Task instructions:
- 1) Summarize the blog post on Sigma DP1 usage reports in two sentences.
- 2) Reproduce word for word the part of the blog post on Sigma DP1 usage reports that opens with the words containing "These may sound" and closes with "to change modes.".

Document excerpt:
....
Usage Reports; Details Please!

6 03 2008

A number of people are giving brief usage reports on the Sigma DP1, but what seems to be missing are the important details about usability.

For example, Jack Howard gives a “first look” over at PopPhoto in which he mentions using manual focus, but he doesn’t say anything about how manual focus is achieved. He also mentions the widely known fact that you have a choice of using the LCD display or the optional optical viewfinder to compose, but he doesn’t mention if the LCD goes off when using the optical viewfinder.

These may sound like piddling details to some people, but they go to the heart of what serious photographers see as the difference between a gadget and a camera. What we photographers are looking for is usability based on how we really work and react in the field. That generally means a lower reliance on nested menus and endless button pushing to change modes.

Let’s look at manual focus for example. I used to have a Nikon Coolpix 5400. Nice camera, and it included a manual focus feature, but that feature was completely unusable. You had to hold down one button while rolling a command dial with a different finger, all while trying to compose your shot. It was terrible and I never used it.
....
Record set:
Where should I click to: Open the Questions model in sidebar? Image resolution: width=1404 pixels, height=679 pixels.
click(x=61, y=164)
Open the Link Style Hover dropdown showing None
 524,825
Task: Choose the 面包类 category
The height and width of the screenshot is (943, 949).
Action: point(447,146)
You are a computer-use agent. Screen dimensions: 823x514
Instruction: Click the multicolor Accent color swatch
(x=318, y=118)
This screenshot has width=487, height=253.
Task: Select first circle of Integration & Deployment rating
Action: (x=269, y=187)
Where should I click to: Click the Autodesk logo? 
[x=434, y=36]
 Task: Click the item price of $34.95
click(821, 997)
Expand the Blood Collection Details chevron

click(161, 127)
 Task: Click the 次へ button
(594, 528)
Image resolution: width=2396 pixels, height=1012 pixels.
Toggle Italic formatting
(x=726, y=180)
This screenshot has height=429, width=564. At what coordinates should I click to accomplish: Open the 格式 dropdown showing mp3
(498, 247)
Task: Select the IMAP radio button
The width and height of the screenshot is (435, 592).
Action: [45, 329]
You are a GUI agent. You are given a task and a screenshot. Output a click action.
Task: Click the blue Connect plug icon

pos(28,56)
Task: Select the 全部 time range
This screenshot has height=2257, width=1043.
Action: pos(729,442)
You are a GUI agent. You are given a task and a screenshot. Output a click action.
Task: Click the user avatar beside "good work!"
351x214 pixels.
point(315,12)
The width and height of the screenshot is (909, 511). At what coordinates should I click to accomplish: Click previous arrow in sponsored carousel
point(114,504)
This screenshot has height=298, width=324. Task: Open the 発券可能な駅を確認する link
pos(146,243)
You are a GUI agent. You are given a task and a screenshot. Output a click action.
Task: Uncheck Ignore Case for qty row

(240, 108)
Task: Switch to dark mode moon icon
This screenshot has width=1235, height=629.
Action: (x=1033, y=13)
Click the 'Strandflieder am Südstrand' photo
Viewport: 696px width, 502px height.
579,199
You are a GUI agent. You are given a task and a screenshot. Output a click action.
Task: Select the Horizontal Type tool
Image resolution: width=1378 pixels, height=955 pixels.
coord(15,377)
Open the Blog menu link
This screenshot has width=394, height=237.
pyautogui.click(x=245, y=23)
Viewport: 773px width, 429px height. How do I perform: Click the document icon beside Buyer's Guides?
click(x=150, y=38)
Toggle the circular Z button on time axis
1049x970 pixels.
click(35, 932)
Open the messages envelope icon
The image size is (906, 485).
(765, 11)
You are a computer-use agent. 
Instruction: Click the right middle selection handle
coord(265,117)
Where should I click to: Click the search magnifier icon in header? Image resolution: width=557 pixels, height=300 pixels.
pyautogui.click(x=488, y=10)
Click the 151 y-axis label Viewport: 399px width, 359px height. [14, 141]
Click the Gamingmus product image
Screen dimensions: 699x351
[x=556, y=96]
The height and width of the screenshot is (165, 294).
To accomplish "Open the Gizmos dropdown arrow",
....
Expected answers:
- 1) Brief usage reports on the Sigma DP1 leave out important usability details: Jack Howard's "first look" at PopPhoto, for instance, mentions manual focus without saying how it is achieved and does not say whether the LCD goes off when the optical viewfinder is used. Such details mark the difference between a gadget and a camera for serious photographers, who want usability suited to fieldwork with less reliance on nested menus and button pushing, as the unusable manual focus of the author's Nikon Coolpix 5400 illustrates.

- 2)
These may sound like piddling details to some people, but they go to the heart of what serious photographers see as the difference between a gadget and a camera. What we photographers are looking for is usability based on how we really work and react in the field. That generally means a lower reliance on nested menus and endless button pushing to change modes.